• _Material provided_
Start of Block

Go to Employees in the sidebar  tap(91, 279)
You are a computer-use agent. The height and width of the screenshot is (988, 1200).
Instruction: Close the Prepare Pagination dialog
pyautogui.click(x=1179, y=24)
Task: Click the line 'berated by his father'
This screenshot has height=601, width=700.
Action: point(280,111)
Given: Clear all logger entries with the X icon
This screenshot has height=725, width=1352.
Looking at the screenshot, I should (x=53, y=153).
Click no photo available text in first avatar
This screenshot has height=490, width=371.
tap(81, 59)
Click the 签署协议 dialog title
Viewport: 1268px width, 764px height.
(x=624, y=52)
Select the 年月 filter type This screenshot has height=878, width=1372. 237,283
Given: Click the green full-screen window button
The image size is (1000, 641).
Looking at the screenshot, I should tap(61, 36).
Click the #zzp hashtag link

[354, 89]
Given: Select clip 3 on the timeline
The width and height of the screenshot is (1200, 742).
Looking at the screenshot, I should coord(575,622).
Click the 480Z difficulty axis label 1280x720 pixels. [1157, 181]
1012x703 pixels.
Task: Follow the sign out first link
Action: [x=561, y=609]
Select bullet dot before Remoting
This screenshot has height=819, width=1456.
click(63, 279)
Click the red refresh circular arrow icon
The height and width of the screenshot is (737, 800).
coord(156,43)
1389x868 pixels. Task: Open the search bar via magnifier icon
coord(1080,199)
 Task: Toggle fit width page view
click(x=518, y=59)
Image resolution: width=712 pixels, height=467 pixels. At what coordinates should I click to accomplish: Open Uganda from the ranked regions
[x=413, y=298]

End of Block

• _Problem_
Your task is to repeat the entries exactly.

• _Output below_
Go to Employees in the sidebar  tap(91, 279)
You are a computer-use agent. The height and width of the screenshot is (988, 1200).
Instruction: Close the Prepare Pagination dialog
pyautogui.click(x=1179, y=24)
Task: Click the line 'berated by his father'
This screenshot has height=601, width=700.
Action: point(280,111)
Given: Clear all logger entries with the X icon
This screenshot has height=725, width=1352.
Looking at the screenshot, I should (x=53, y=153).
Click no photo available text in first avatar
This screenshot has height=490, width=371.
tap(81, 59)
Click the 签署协议 dialog title
Viewport: 1268px width, 764px height.
(x=624, y=52)
Select the 年月 filter type This screenshot has height=878, width=1372. 237,283
Given: Click the green full-screen window button
The image size is (1000, 641).
Looking at the screenshot, I should tap(61, 36).
Click the #zzp hashtag link

[354, 89]
Given: Select clip 3 on the timeline
The width and height of the screenshot is (1200, 742).
Looking at the screenshot, I should coord(575,622).
Click the 480Z difficulty axis label 1280x720 pixels. [1157, 181]
1012x703 pixels.
Task: Follow the sign out first link
Action: [x=561, y=609]
Select bullet dot before Remoting
This screenshot has height=819, width=1456.
click(63, 279)
Click the red refresh circular arrow icon
The height and width of the screenshot is (737, 800).
coord(156,43)
1389x868 pixels. Task: Open the search bar via magnifier icon
coord(1080,199)
 Task: Toggle fit width page view
click(x=518, y=59)
Image resolution: width=712 pixels, height=467 pixels. At what coordinates should I click to accomplish: Open Uganda from the ranked regions
[x=413, y=298]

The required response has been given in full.